No, this is not possible.

As already said by lemontree, most of these points are just totally subjective criteria that you can't possibly rate impartially.

The only points where one could see some chance to come up with an objective rating are the 3 and 5: ambiguity and conciseness. Indeed, as the paper you've linked shows, it is possible to empirically compare information content by comparing, for certain sample texts, how much information they pack.

Trouble is that's there's not really a reliable way to tell what information content even means. You can in any language express a given information in many different ways. Finding the most concise way is an uncomputable problem, even for rigidly specified programming languages (this is called Kolmogorov complexity). It's even more hopeless for natural languages, where it's often not even possible to say whether two samples express the same information. Hence you also can't judge whether language A has more ambiguity than language B, or just more subtle nuances.

PROVIDED DATA:

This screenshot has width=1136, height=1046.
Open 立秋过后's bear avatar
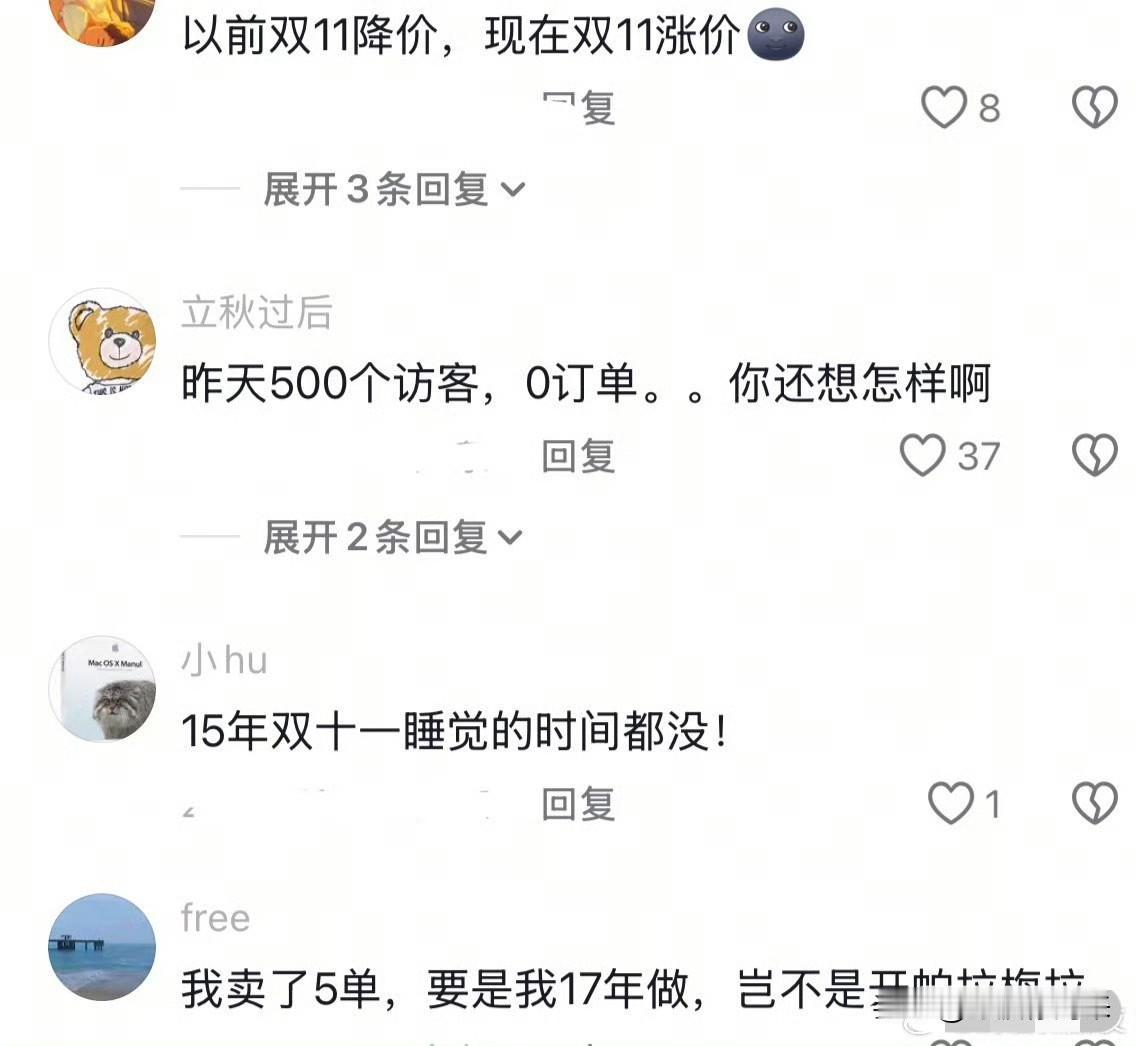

LIST OF TASKS:
1. In the discussion of rating languages objectively, what name is given to the problem of finding the most concise way to express a given information?
2. List each difficulty that the final paragraph of the discussion of rating languages objectively raises about measuring information content.
3. Pick up the discussion of rating languages objectively where it stops, and continue it.

ANSWERS TO EACH TASK:
1. Kolmogorov complexity.

2.
- There is no reliable way to tell what information content even means.
- In any language, a given information can be expressed in many different ways.
- Finding the most concise way is an uncomputable problem, even for rigidly specified programming languages.
- For natural languages, it is often not even possible to say whether two samples express the same information.

3.
Obligatory XKCD:

XKCD comic on Kolmogorov complexity in natural language

It is possible to measure the total information content of a binary data stream, of of a physical signal channel. But this has little relation to the actual information content in languages, except by giving an absolute upper bound to what amount of information can theoretically be contained in printed text. Actual language gets nowhere close to that bound.

  • 4
    +1 for XKCD. It nails it! Jun 28 '16 at 18:14
  • 1
    @jlawler Well, it is not entirely arbitrary, people who do things like this do have some idea of language and I think some linguistic parameters like the amount of lexical verbs, number of entities (i.e. referents), syntactic constructions like "if ... then ... else" are not completely irrelevant to the question how many propositions are asserted in a text.
    – lemontree
    Jun 28 '16 at 21:55
  • 2
    In fact, I'm currently having some code for such density measurement in front of me, a slightly above thousand lines of Java code based on 634 rules (and this is only for the extraction of the actual propositional density, the code for extracting the counts and features like number of certain word types or ratio of specific constructions is not counted in) most of which I don't find too unreasonable. But as I said, mesaurements like this can only stay very vague, in this I agree, but I wouldn't call such attempts completely arbitrary.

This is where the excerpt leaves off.